◆ **Passage shown**
• • •

Finance glossary

What is Depreciation vs Accelerated Depreciation?

Bristol James
5 Min

Depreciation is the process of recording an asset’s loss of value over time. Under Generally Accepted Accounting Principles (GAAP), businesses are not allowed to deduct the entire cost of the asset upfront. Instead, they need to depreciate the asset over its useful life. An asset’s useful life is the estimated number of years that your business will be able to use the asset. For example, office furniture has an estimated useful life of seven years, while business vehicles retain a useful life of five years.

However, taxing authorities do not follow GAAP. For tax reporting purposes, businesses can use accelerated depreciation, which allows more of the cost to be expensed in the year placed in service. In addition to accelerated depreciation deduction methods, there are also special depreciation options that further increase the depreciation expense deduction. Using an accelerated depreciation method gives business owners the ability to lower taxable income to preserve profitability.

Types of Depreciation Methods

Businesses have options when it comes to the standard depreciation methods used. However, most companies lean toward straight line depreciation for book purposes and MACRS for tax purposes. Nevertheless, here are some other common depreciation methods:

Straight Line Depreciation

Straight line depreciation is one of the simplest depreciation methods for book purposes. The straight line depreciation method takes the cost basis minus the salvage value and divides that number by the asset’s useful life. The salvage value is the amount of money the company expects to sell an asset for at the end of its useful life. Since this number can be hard to determine, many companies do not include it in the calculation.

Let’s say that you purchase an asset for $10,000 with an estimated useful life of five years. In the first full year, you would write off 20% of the asset as depreciation expense, which is found by dividing one by five. Next, multiply the straight line depreciation rate by the cost basis, resulting in a depreciation expense of $2,000.

Units of Production Depreciation

Units of production depreciation is commonly used in manufacturing businesses that produce units. This method takes the number of units produced during the period divided by the total number of units the asset will produce over its useful life. Then, this rate is multiplied by the asset’s book value.

• • •

◆ **Record excerpts**
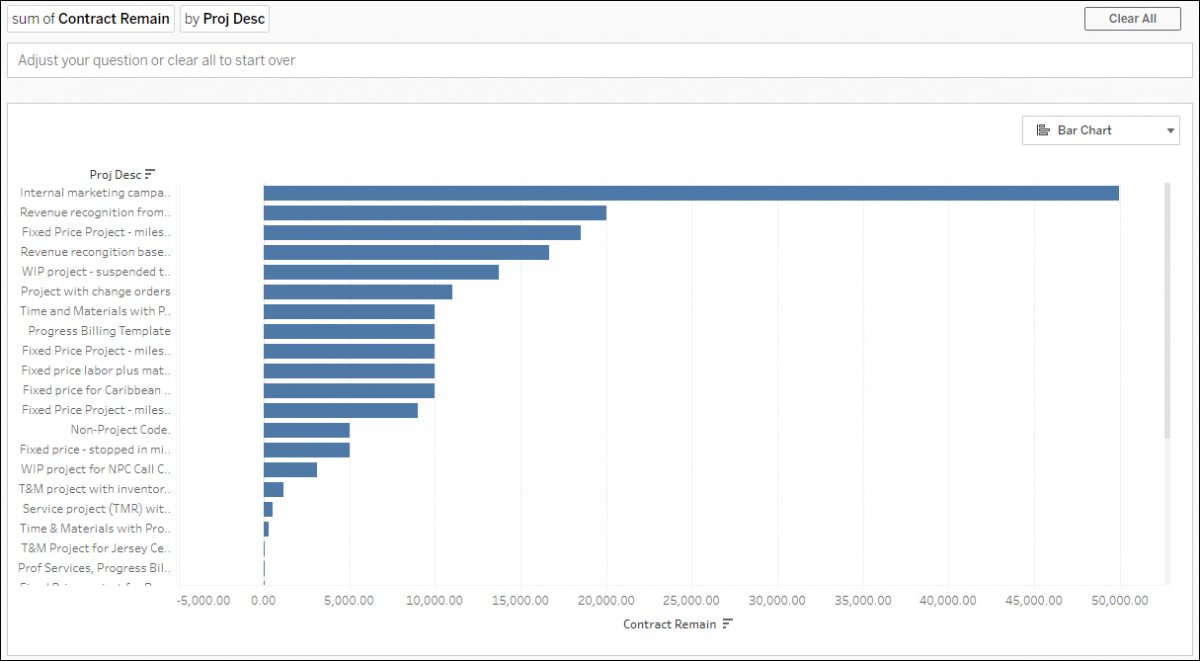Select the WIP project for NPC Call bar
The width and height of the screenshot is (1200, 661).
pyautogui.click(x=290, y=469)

• • •

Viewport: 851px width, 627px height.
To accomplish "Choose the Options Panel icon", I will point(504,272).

• • •

◆ **Task brief**
Pick up the depreciation glossary entry after its last sentence and continue it.

◆ **Response to this task**
Let’s say your machine is expected to produce 10,000 units before it is no longer usable. In the current year, your machine produced 2,500 units. Dividing 2,500 by 10,000 results in a 25% depreciation rate. If your asset’s book value is $10,000, you would record $2,500 in depreciation expense.

Modified Accelerated Cost Recovery System (MACRS) Depreciation

MACRS is the preferred depreciation method for tax purposes. This method uses tables released by the IRS to determine the applicable depreciation rate. Below is an example of the MACRS table:

Table showing depreciation rate by year

Keeping the same facts as our previous examples, let’s say you purchased a five-year asset for $10,000. Using the MACRS table, we find that the first-year depreciation rate for a five-year asset is 20%, resulting in a depreciation deduction of $2,000.

Types of Accelerated Depreciation Methods

Accelerated depreciation methods generate greater depreciation deductions in the first few years compared to straight line depreciation and MACRS. Here are two accelerated depreciation methods:

Double Declining Balance Depreciation

Double declining balance depreciation writes off the cost basis of the asset twice as fast. To calculate this depreciation deduction, double the straight-line depreciation rate and multiply the amount by the book value balance.

Let’s say that your straight line depreciation rate is 0.20% and the asset’s book value is $10,000. Doubling the 0.20% would result in a 0.40% deduction. Multiplying this by $10,000 results in a $4,000 depreciation deduction.

Sum of Years’ Digits Depreciation

The sum of years’ digits accelerated depreciation method calculates depreciation by dividing the remaining estimated life by the sum of years’ digits. The sum of years’ digits is found by adding each year of useful life together.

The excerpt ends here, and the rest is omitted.